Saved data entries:
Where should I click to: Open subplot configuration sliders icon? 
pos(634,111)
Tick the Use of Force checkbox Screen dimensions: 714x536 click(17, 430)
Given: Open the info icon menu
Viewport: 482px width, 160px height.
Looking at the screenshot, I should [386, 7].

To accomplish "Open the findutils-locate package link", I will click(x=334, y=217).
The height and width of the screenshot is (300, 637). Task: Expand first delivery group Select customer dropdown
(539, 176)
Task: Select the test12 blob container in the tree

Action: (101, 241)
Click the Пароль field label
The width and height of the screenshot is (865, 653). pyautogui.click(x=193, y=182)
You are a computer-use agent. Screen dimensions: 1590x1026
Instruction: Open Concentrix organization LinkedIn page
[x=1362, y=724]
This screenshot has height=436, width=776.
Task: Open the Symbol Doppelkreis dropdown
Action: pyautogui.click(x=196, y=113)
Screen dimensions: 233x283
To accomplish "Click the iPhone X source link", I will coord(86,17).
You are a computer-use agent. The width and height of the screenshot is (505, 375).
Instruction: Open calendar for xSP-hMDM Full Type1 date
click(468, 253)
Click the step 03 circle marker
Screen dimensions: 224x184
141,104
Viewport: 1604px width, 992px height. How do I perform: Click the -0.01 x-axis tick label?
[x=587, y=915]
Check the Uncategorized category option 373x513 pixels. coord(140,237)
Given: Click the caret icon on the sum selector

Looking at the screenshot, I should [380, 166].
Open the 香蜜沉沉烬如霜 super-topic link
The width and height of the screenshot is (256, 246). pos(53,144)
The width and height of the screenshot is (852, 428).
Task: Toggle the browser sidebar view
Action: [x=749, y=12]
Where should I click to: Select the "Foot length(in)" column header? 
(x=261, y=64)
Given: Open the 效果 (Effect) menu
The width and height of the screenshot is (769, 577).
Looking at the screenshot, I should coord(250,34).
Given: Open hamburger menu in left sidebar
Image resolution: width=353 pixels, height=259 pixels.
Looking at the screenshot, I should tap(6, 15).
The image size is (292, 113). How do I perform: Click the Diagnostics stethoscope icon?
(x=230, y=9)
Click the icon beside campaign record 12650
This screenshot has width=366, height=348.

GIVEN INSTRUCTION: Find every line in the records above that contains the word "Where", and copy each of those lines in full. Case counts.

WRITTEN REPLY:
Where should I click to: Open subplot configuration sliders icon? 
Where should I click to: Select the "Foot length(in)" column header? 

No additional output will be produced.